* Problem statement
The data below holds the lines to copy: everything from the line containing "Task: Click the Login (로그인) button" to the line containing "1519x859 pixels.", both ends included, set down exactly.

>>

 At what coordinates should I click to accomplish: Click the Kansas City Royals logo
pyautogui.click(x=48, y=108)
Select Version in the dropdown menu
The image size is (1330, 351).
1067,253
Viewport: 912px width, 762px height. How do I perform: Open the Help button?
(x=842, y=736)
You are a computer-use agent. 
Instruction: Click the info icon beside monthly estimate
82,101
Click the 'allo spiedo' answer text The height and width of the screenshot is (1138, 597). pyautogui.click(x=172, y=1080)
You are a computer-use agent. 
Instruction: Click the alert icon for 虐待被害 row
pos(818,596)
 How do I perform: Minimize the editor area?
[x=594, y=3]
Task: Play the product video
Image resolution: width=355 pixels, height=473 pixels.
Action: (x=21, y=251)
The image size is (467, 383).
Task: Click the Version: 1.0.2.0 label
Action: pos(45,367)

<<
>>

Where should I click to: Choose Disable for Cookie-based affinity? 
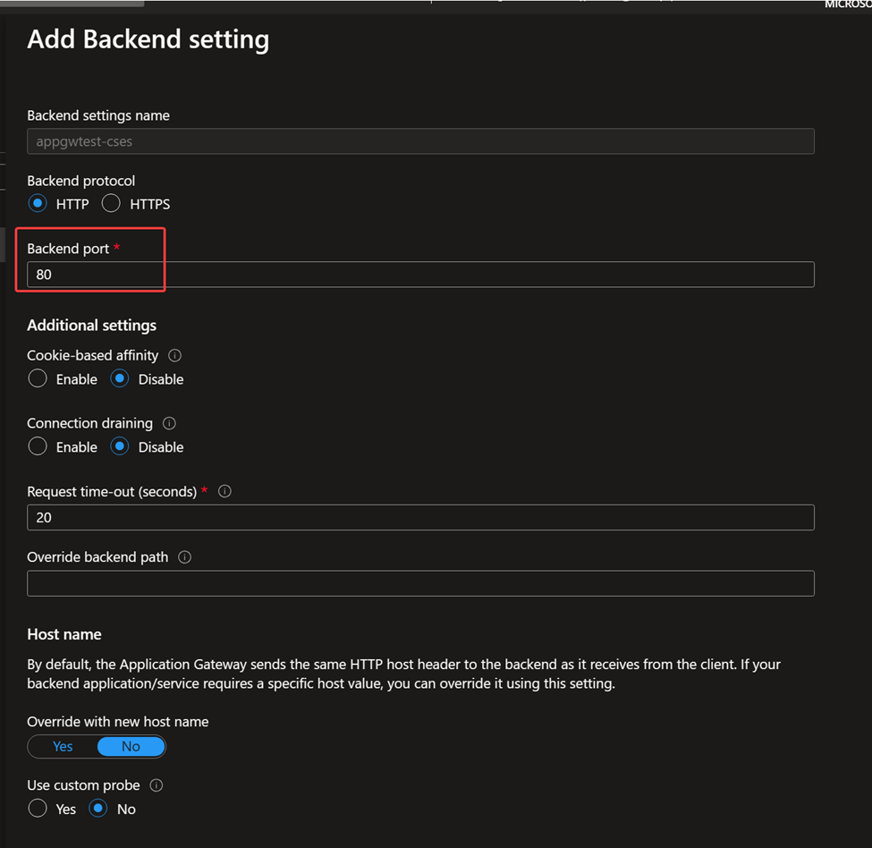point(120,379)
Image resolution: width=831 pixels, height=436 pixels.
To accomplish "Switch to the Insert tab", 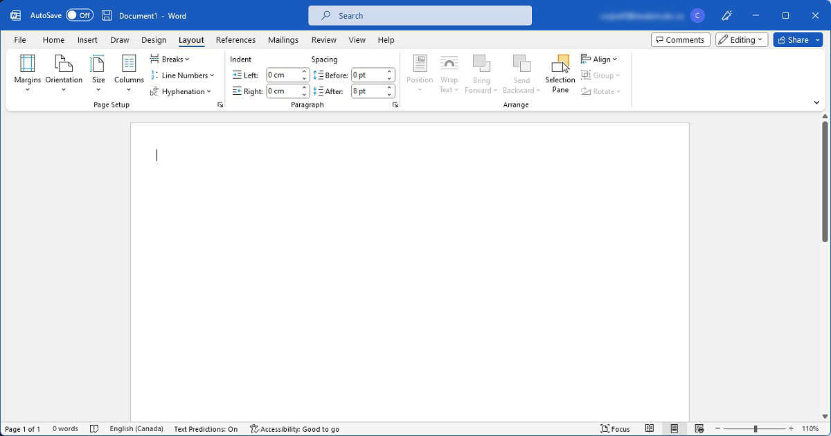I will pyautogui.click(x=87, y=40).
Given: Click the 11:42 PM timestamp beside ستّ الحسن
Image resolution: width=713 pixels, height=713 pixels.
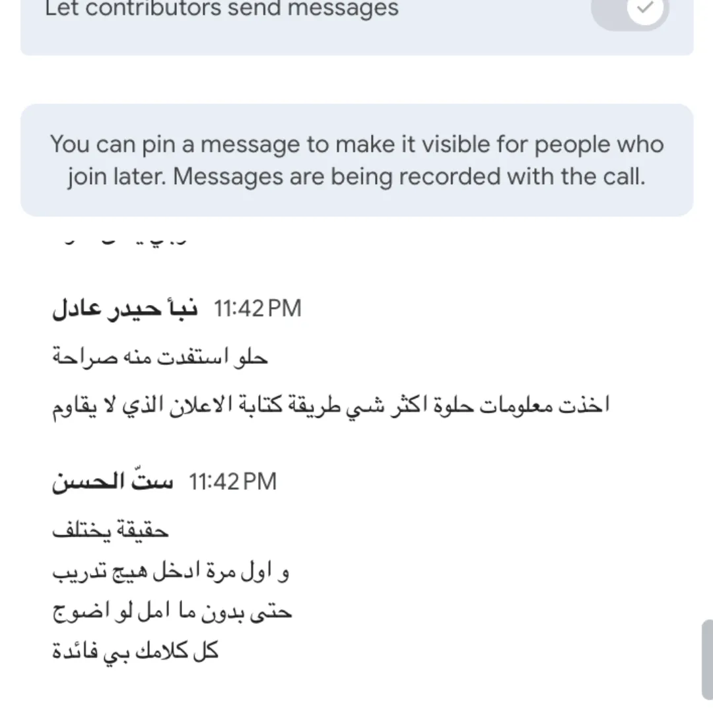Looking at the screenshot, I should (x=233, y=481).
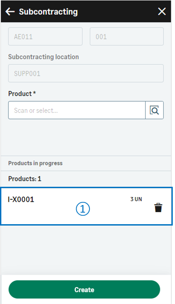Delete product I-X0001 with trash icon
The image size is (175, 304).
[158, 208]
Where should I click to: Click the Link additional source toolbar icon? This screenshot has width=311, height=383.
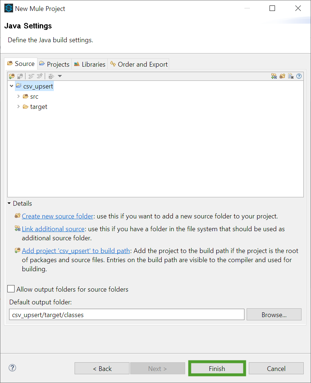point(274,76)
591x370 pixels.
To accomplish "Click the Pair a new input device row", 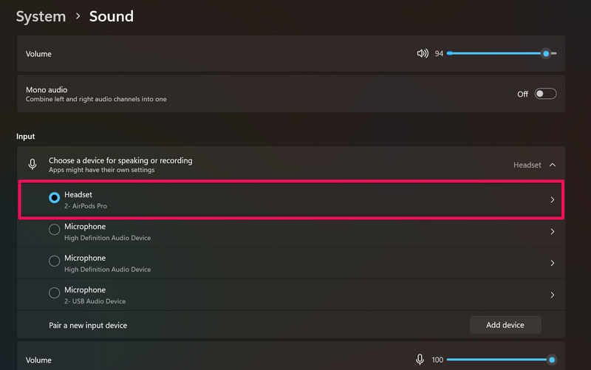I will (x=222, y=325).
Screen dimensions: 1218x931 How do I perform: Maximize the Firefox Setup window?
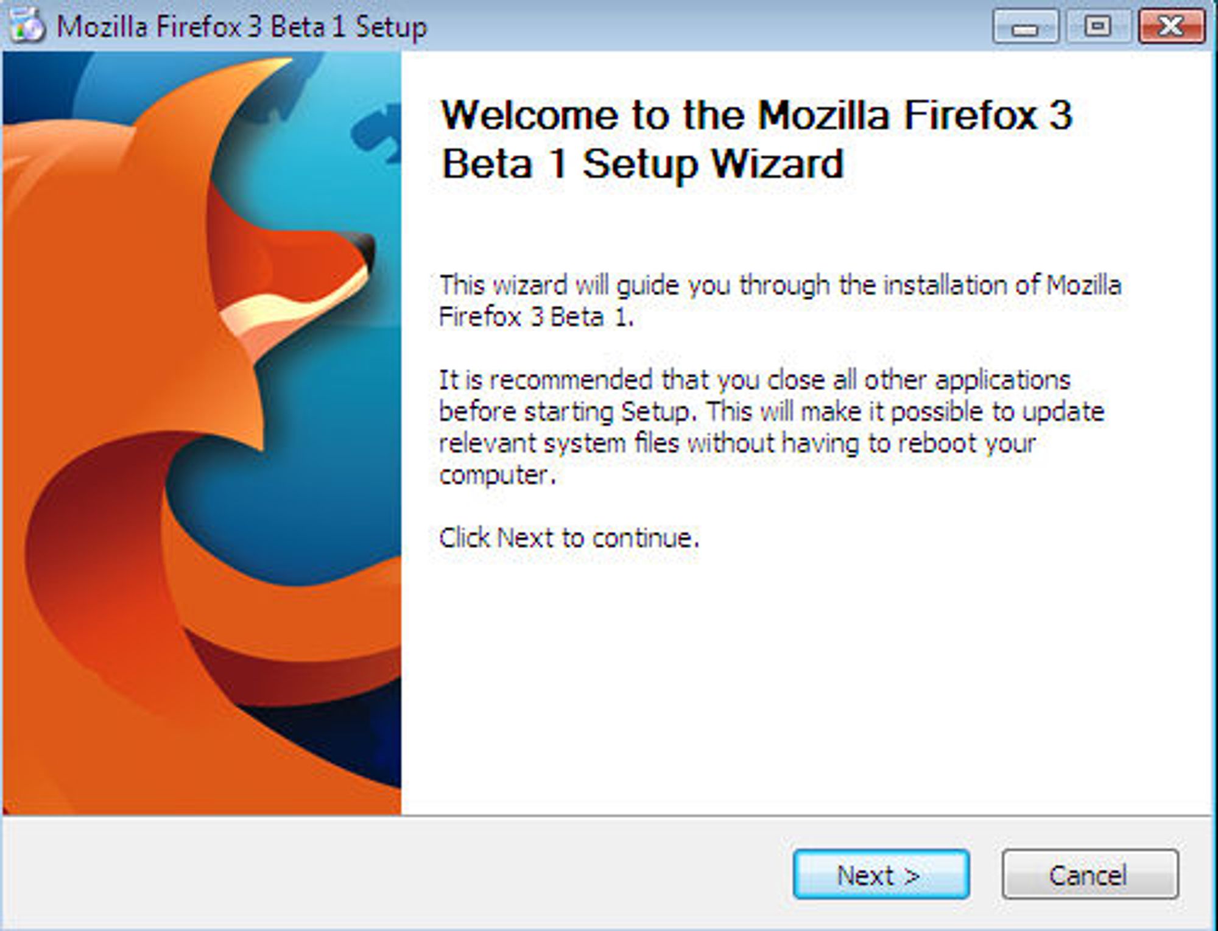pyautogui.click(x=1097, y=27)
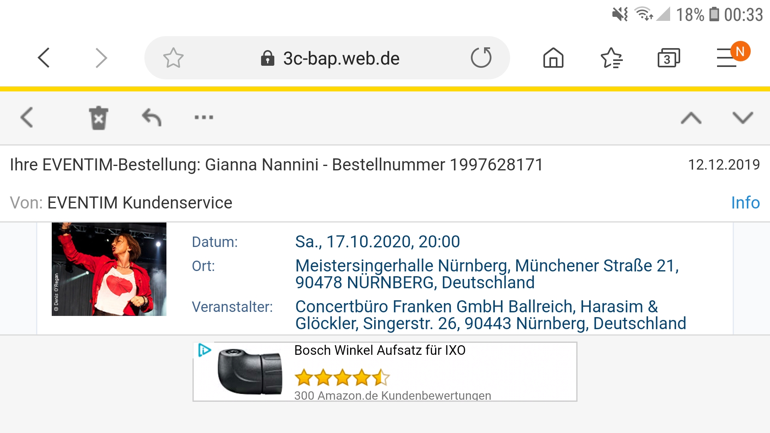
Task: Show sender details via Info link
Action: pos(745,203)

<<
>>

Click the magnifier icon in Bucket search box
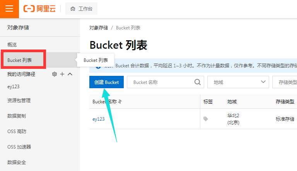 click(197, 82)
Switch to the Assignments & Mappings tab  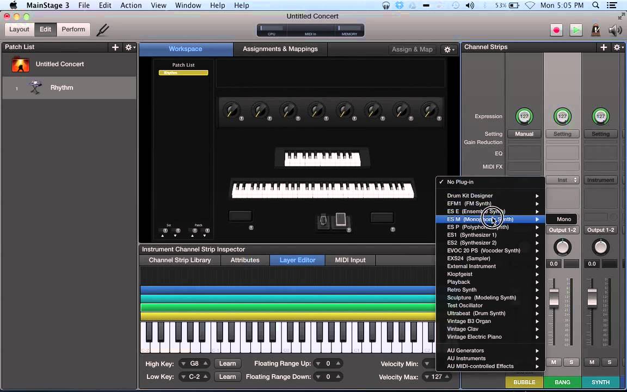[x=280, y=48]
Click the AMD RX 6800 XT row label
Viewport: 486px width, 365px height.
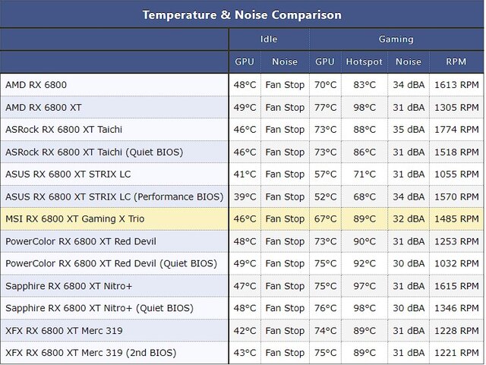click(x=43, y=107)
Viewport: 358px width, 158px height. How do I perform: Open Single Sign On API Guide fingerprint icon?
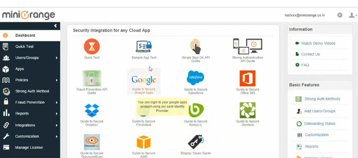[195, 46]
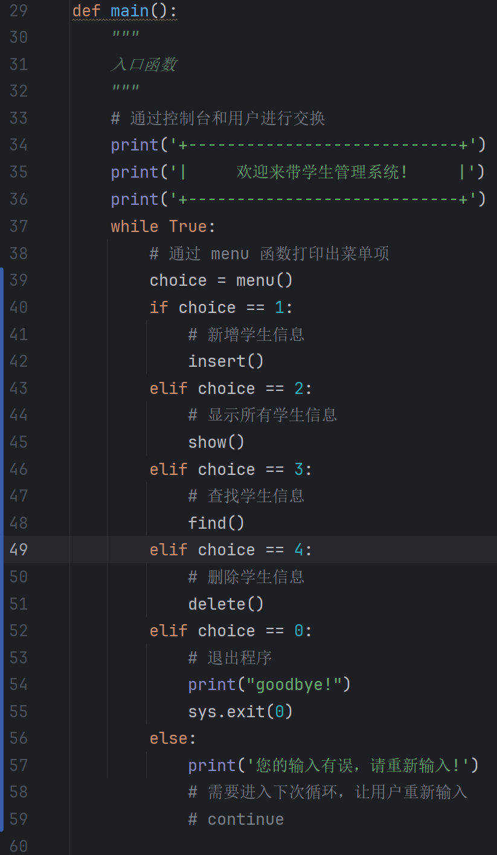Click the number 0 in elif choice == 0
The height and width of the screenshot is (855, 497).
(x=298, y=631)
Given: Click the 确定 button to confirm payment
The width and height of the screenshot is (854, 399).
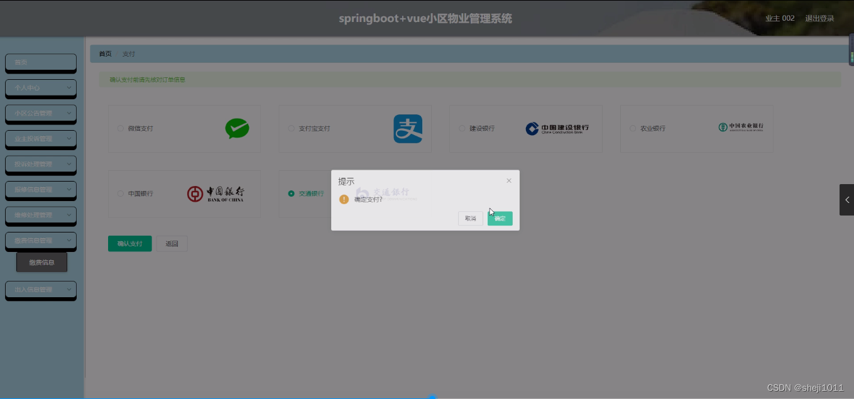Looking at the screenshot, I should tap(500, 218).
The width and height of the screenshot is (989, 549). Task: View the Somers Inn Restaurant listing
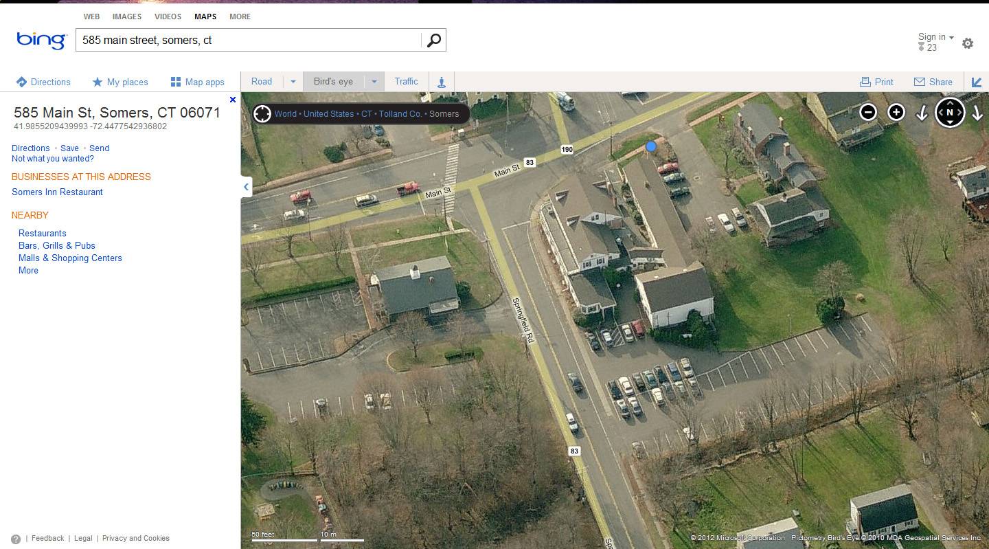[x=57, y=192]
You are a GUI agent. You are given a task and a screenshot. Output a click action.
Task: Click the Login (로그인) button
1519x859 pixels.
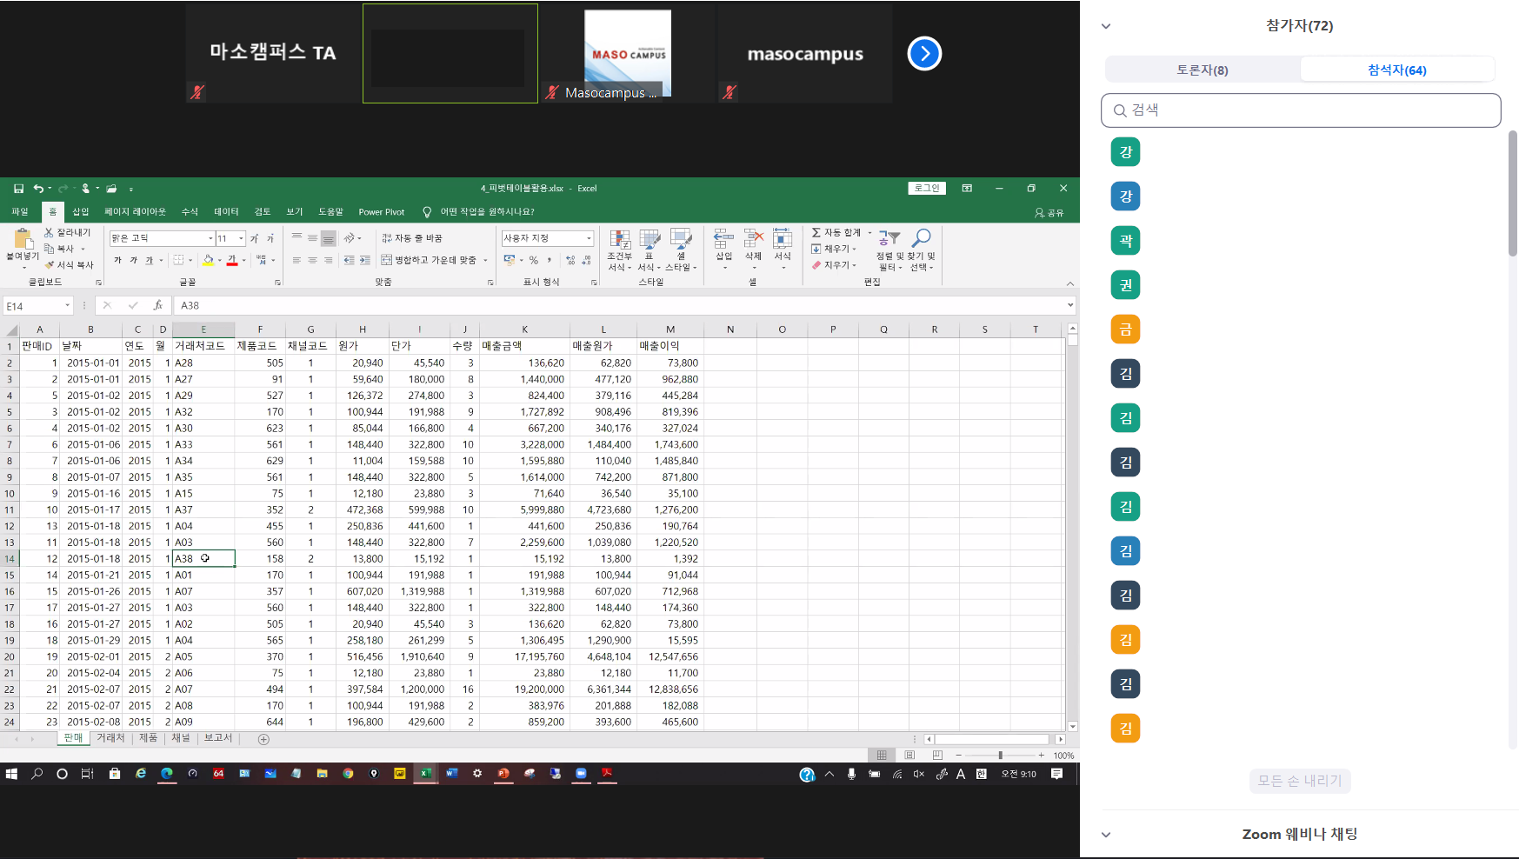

<<

* Written reply
Task: Click the Login (로그인) button
1519x859 pixels.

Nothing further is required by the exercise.